Cidadania portuguesa

Minha esposa é militar da Marinha de carreira (Praças) e considerada como técnica.

Somos casados a quase 6 anos e com 2 filhos menores ambos com cidadania portuguesa adquirida.

No caso dela, é impeditivo por ser militar de carreira (sargento), mas considerada como técnica, para adquirir a cidadania? Será que o ministério público de portugal poderá ser contra?

Tambem sou militar da Marinha de carreira, já estou na reserva, mas quando solicitei a cidadania ainda estava na ativa.

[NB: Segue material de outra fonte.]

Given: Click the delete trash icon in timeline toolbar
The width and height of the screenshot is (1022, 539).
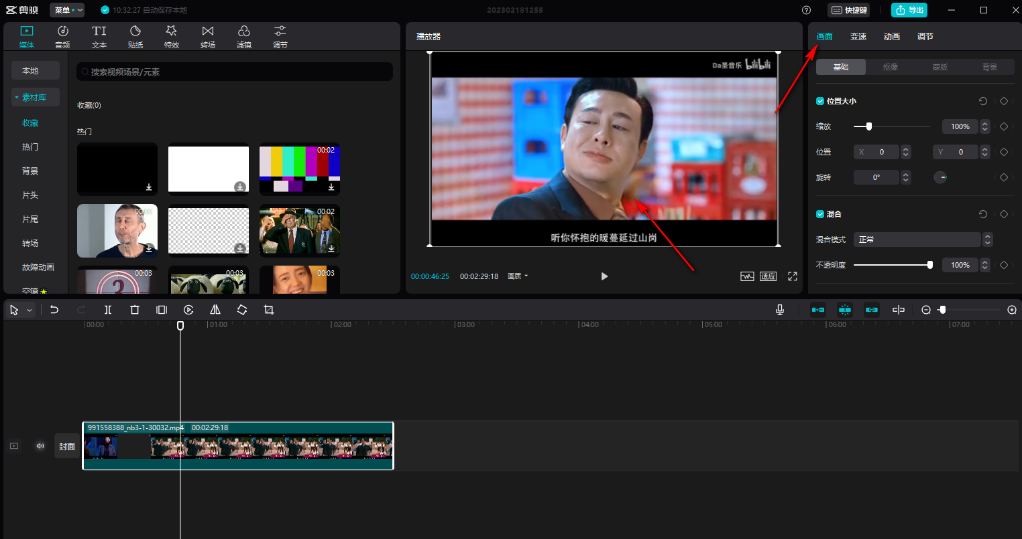Looking at the screenshot, I should pos(135,310).
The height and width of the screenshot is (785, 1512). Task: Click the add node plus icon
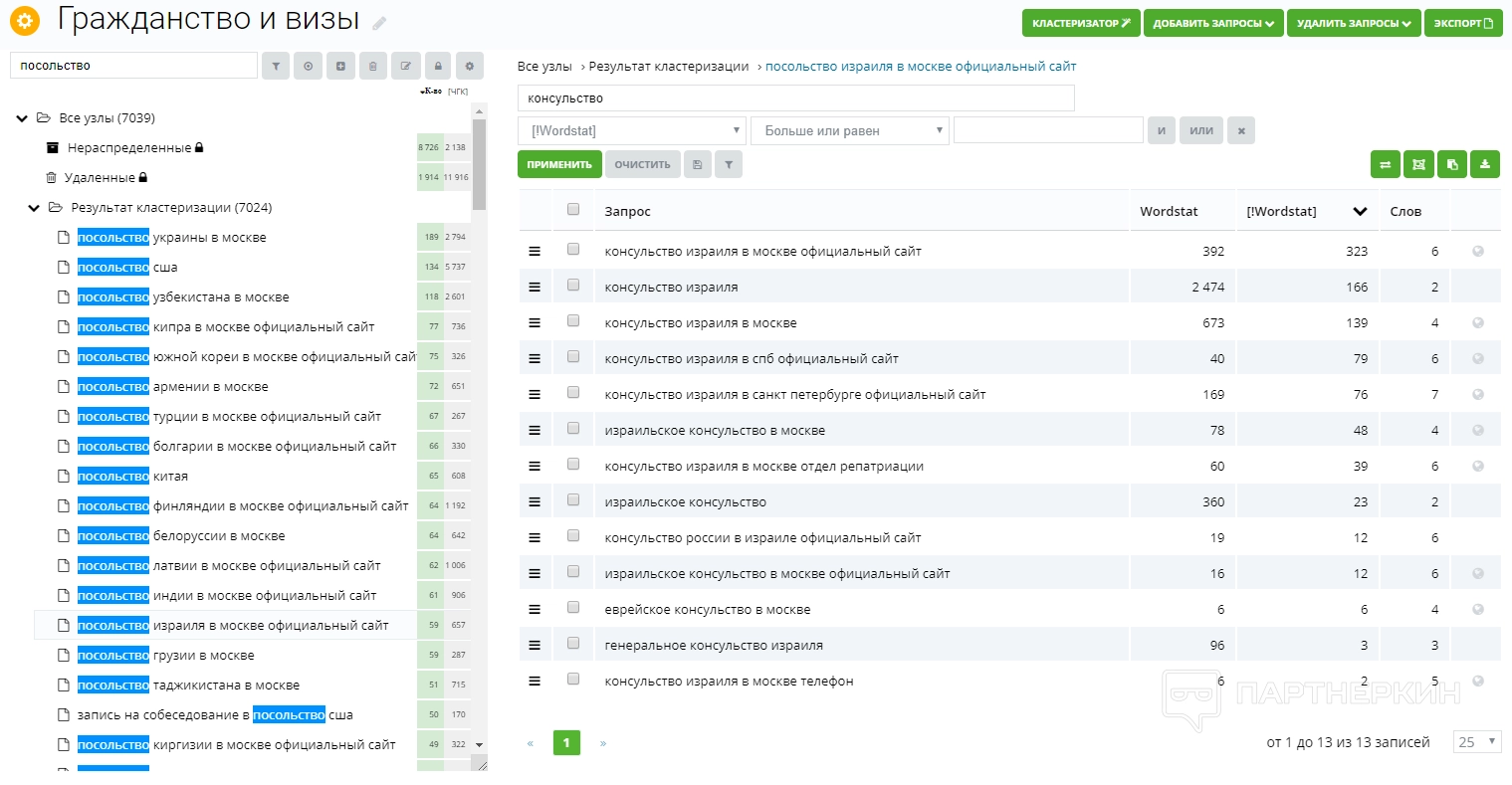click(x=340, y=67)
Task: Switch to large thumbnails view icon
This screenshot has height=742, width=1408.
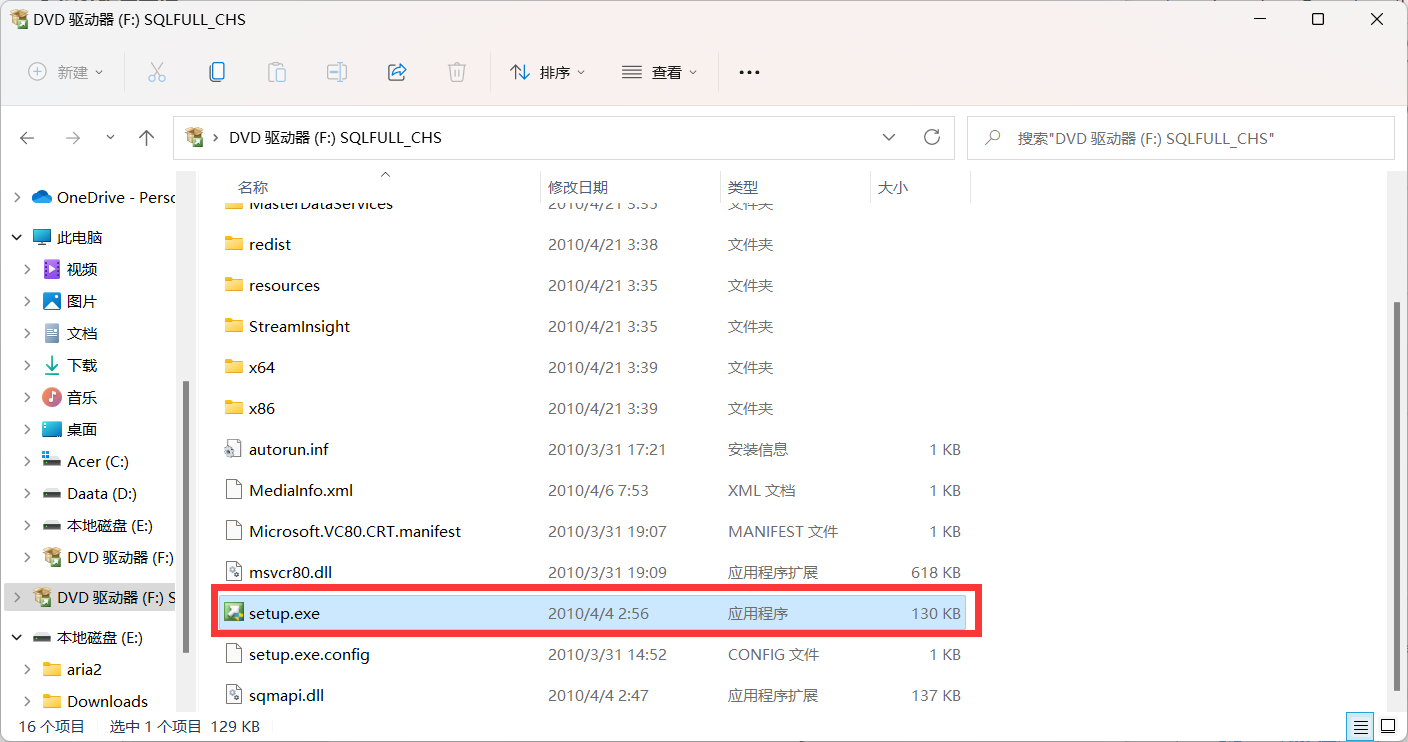Action: (x=1388, y=725)
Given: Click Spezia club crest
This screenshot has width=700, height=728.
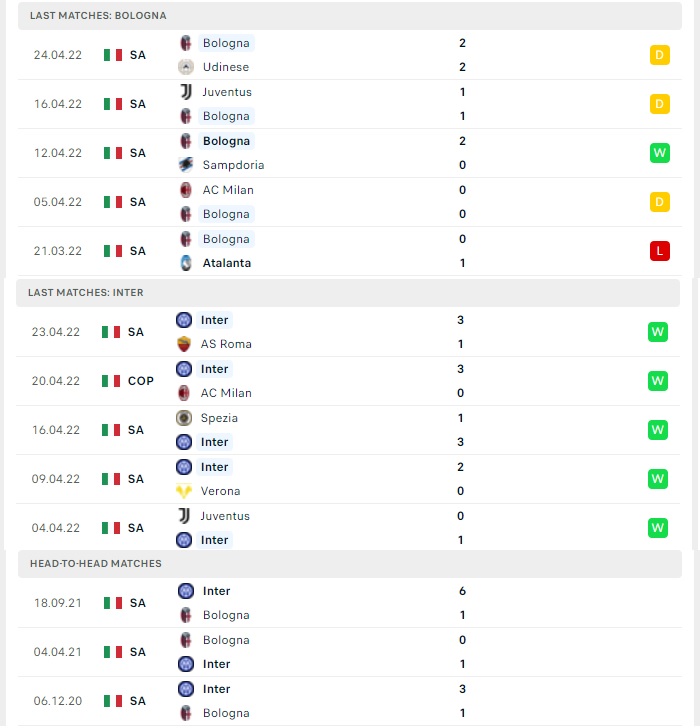Looking at the screenshot, I should [184, 418].
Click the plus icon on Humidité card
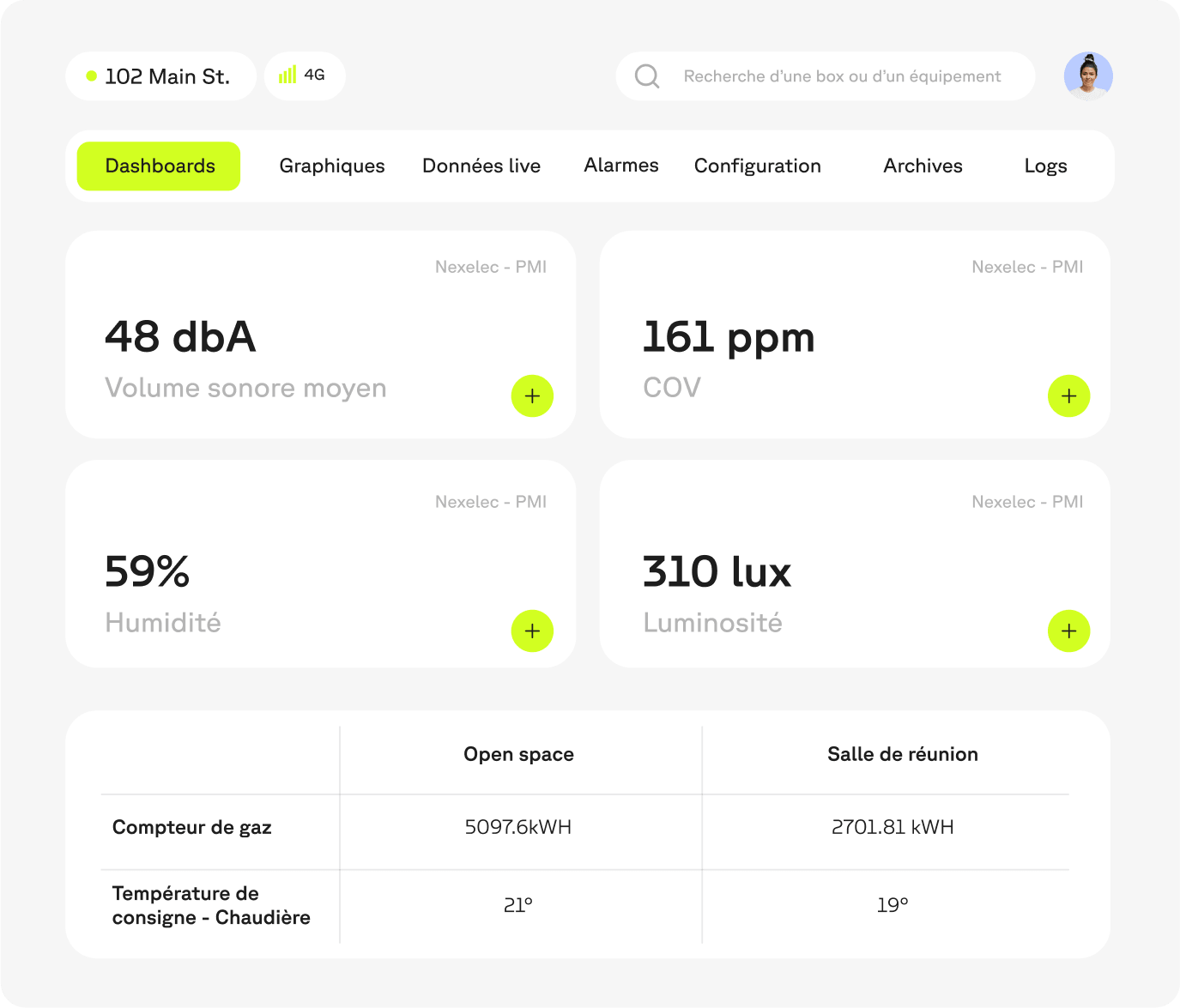Screen dimensions: 1180x1008 (x=532, y=631)
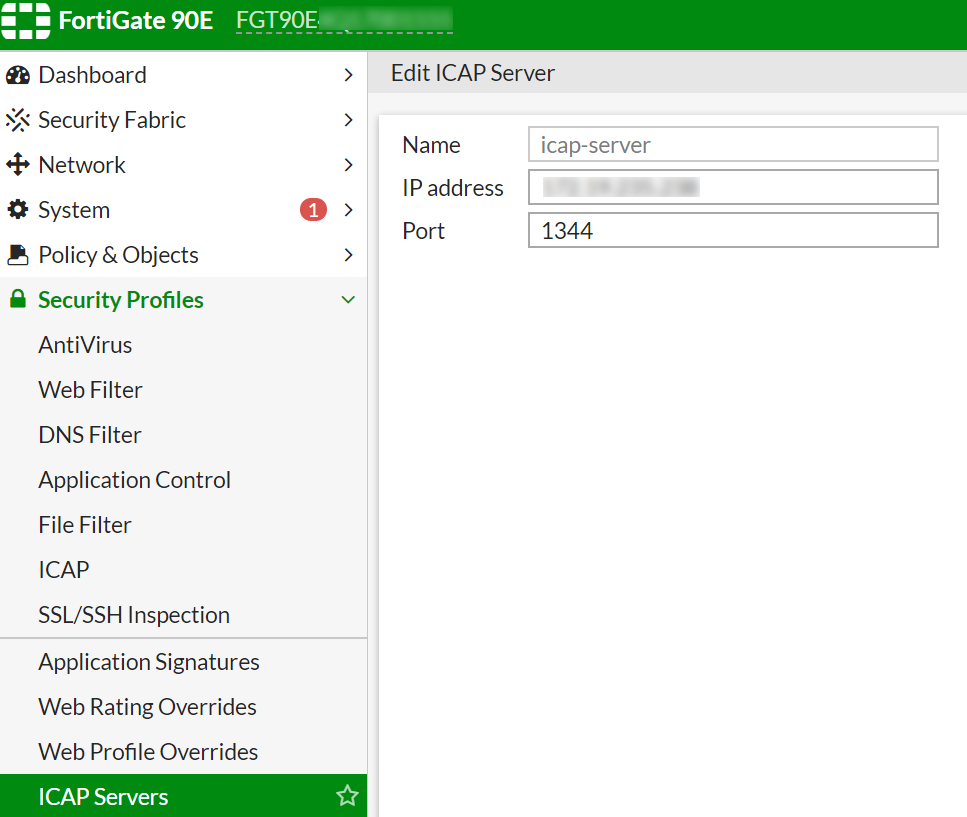This screenshot has height=817, width=967.
Task: Click the Fortinet logo icon
Action: point(26,21)
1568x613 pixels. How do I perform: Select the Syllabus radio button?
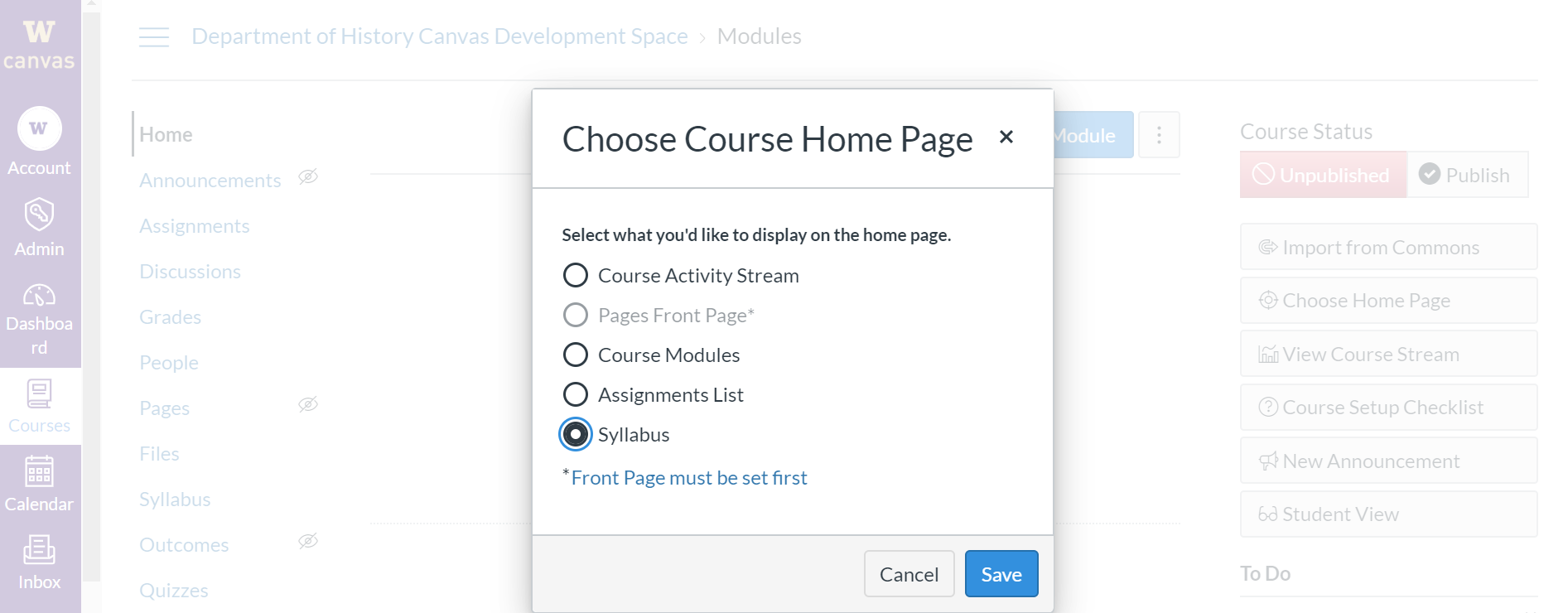576,434
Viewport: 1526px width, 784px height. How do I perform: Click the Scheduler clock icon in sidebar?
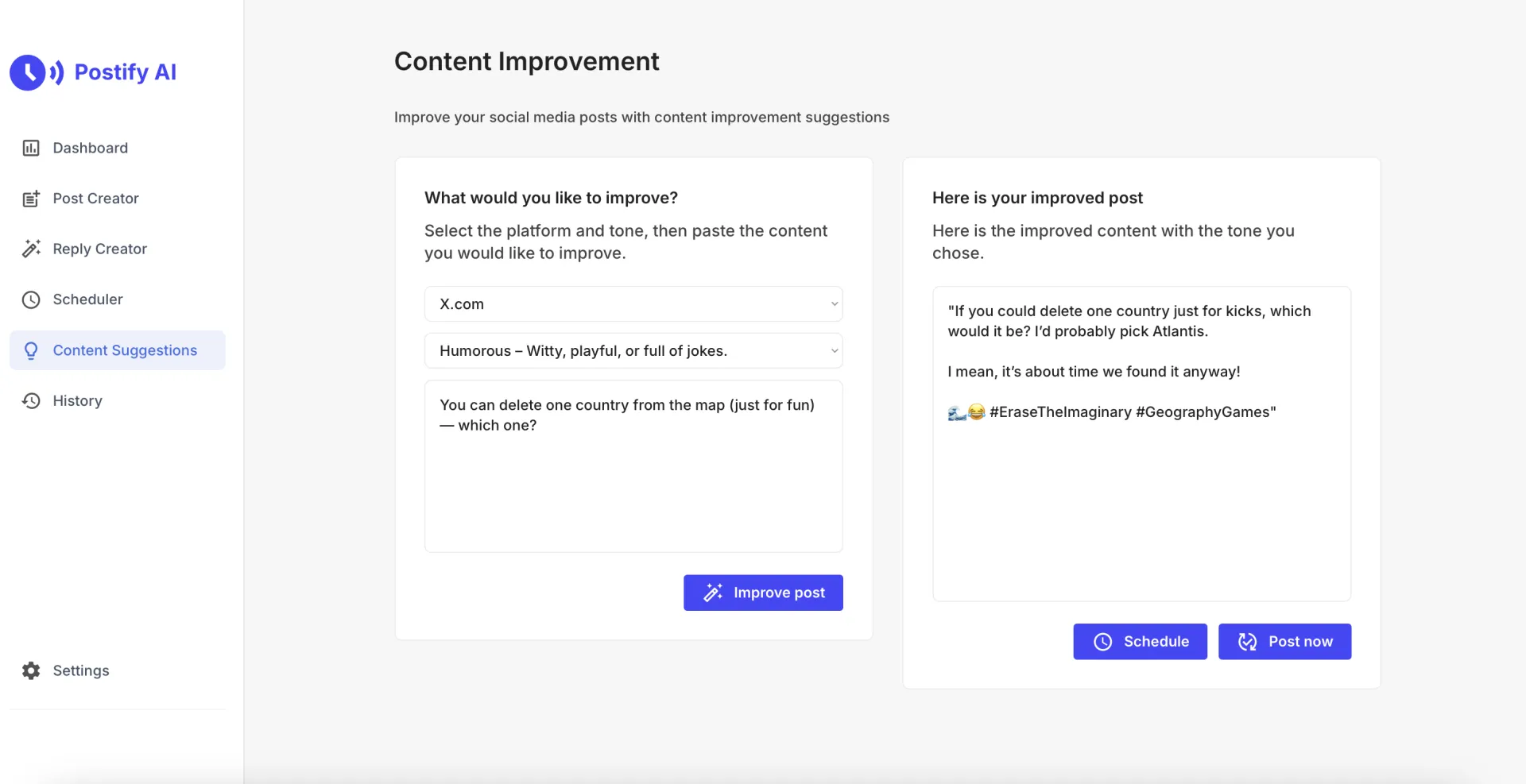click(x=31, y=299)
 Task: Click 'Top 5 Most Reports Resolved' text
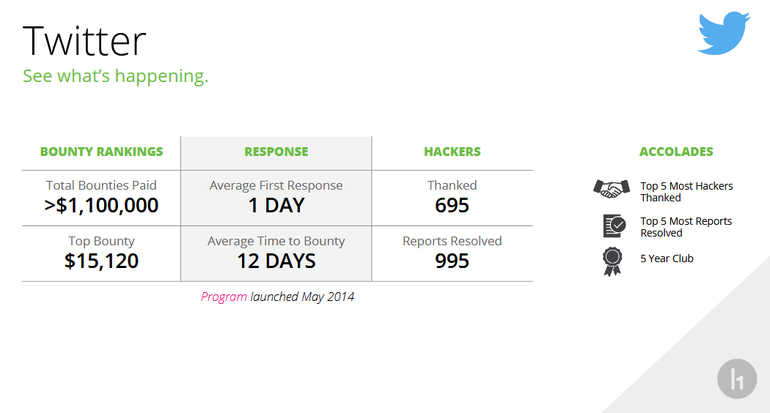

a única diferença é que no requerimento meu não pedia a profissão atual e para cidadania da esposa estão pedindo a sua profissão.

Comentários

  • editado February 4

    @APB1974

    No caso dela, é impeditivo por ser militar de carreira (sargento), mas considerada como técnica, para adquirir a cidadania?

    Sim, é impeditivo. Se é militar de carreira não vejo como escapar, a lei da nacionalidade é bastante clara nesse ponto. Segundo o artigo 9:

    1 - Constituem fundamento de oposição à aquisição da nacionalidade portuguesa por efeito da vontade:

    c) O exercício de funções públicas sem carácter predominantemente técnico ou a prestação de serviço militar não obrigatório a Estado estrangeiro;

    Observe que no caso de militares não há ressalva do tipo "exceto se exercer função técnica". Se for militar de carreira é fundamento para oposição à aquisição da nacionalidade.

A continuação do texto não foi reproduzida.